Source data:
------
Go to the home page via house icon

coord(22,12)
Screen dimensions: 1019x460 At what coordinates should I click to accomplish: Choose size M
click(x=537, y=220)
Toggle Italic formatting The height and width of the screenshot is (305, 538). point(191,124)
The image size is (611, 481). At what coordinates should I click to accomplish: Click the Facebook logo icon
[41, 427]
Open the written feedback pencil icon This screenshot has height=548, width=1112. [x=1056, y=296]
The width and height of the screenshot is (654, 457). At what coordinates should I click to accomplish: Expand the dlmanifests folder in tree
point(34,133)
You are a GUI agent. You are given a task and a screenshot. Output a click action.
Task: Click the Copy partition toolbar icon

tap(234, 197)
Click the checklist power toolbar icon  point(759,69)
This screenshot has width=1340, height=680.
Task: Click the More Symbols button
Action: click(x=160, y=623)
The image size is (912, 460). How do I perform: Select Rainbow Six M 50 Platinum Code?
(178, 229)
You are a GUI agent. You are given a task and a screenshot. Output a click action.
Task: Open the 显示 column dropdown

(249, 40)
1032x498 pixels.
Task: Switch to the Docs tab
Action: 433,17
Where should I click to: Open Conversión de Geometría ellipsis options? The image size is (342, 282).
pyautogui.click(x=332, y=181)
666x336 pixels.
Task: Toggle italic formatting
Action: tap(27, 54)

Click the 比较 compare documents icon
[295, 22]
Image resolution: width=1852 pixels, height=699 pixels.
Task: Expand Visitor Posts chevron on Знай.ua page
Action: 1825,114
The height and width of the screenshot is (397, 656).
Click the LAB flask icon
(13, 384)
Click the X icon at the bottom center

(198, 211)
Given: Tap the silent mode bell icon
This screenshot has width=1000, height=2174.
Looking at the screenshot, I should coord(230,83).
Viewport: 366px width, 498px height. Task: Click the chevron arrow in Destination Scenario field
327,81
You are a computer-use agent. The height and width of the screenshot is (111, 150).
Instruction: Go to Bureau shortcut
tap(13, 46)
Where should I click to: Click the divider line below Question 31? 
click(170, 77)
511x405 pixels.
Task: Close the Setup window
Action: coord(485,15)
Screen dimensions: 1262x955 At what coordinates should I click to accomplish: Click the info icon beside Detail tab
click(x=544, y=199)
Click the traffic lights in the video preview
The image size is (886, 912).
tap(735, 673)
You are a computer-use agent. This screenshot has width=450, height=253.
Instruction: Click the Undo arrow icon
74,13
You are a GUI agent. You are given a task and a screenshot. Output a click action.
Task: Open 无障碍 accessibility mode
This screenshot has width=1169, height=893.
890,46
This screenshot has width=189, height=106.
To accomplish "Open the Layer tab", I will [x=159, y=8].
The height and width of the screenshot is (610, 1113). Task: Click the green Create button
------
_TASK DIRECTIONS:_ Exactly as they stand above, retype all of the records.

_ANSWER SECTION:_
Go to the home page via house icon

coord(22,12)
Screen dimensions: 1019x460 At what coordinates should I click to accomplish: Choose size M
click(x=537, y=220)
Toggle Italic formatting The height and width of the screenshot is (305, 538). point(191,124)
The image size is (611, 481). At what coordinates should I click to accomplish: Click the Facebook logo icon
[41, 427]
Open the written feedback pencil icon This screenshot has height=548, width=1112. [x=1056, y=296]
The width and height of the screenshot is (654, 457). At what coordinates should I click to accomplish: Expand the dlmanifests folder in tree
point(34,133)
You are a GUI agent. You are given a task and a screenshot. Output a click action.
Task: Click the Copy partition toolbar icon

tap(234, 197)
Click the checklist power toolbar icon  point(759,69)
This screenshot has width=1340, height=680.
Task: Click the More Symbols button
Action: click(x=160, y=623)
The image size is (912, 460). How do I perform: Select Rainbow Six M 50 Platinum Code?
(178, 229)
You are a GUI agent. You are given a task and a screenshot. Output a click action.
Task: Open the 显示 column dropdown

(249, 40)
1032x498 pixels.
Task: Switch to the Docs tab
Action: 433,17
Where should I click to: Open Conversión de Geometría ellipsis options? The image size is (342, 282).
pyautogui.click(x=332, y=181)
666x336 pixels.
Task: Toggle italic formatting
Action: tap(27, 54)

Click the 比较 compare documents icon
[295, 22]
Image resolution: width=1852 pixels, height=699 pixels.
Task: Expand Visitor Posts chevron on Знай.ua page
Action: 1825,114
The height and width of the screenshot is (397, 656).
Click the LAB flask icon
(13, 384)
Click the X icon at the bottom center

(198, 211)
Given: Tap the silent mode bell icon
This screenshot has width=1000, height=2174.
Looking at the screenshot, I should coord(230,83).
Viewport: 366px width, 498px height. Task: Click the chevron arrow in Destination Scenario field
327,81
You are a computer-use agent. The height and width of the screenshot is (111, 150).
Instruction: Go to Bureau shortcut
tap(13, 46)
Where should I click to: Click the divider line below Question 31? 
click(170, 77)
511x405 pixels.
Task: Close the Setup window
Action: coord(485,15)
Screen dimensions: 1262x955 At what coordinates should I click to accomplish: Click the info icon beside Detail tab
click(x=544, y=199)
Click the traffic lights in the video preview
The image size is (886, 912).
tap(735, 673)
You are a computer-use agent. This screenshot has width=450, height=253.
Instruction: Click the Undo arrow icon
74,13
You are a GUI agent. You are given a task and a screenshot. Output a click action.
Task: Open 无障碍 accessibility mode
This screenshot has width=1169, height=893.
890,46
This screenshot has width=189, height=106.
To accomplish "Open the Layer tab", I will [x=159, y=8].
The height and width of the screenshot is (610, 1113). Task: Click the green Create button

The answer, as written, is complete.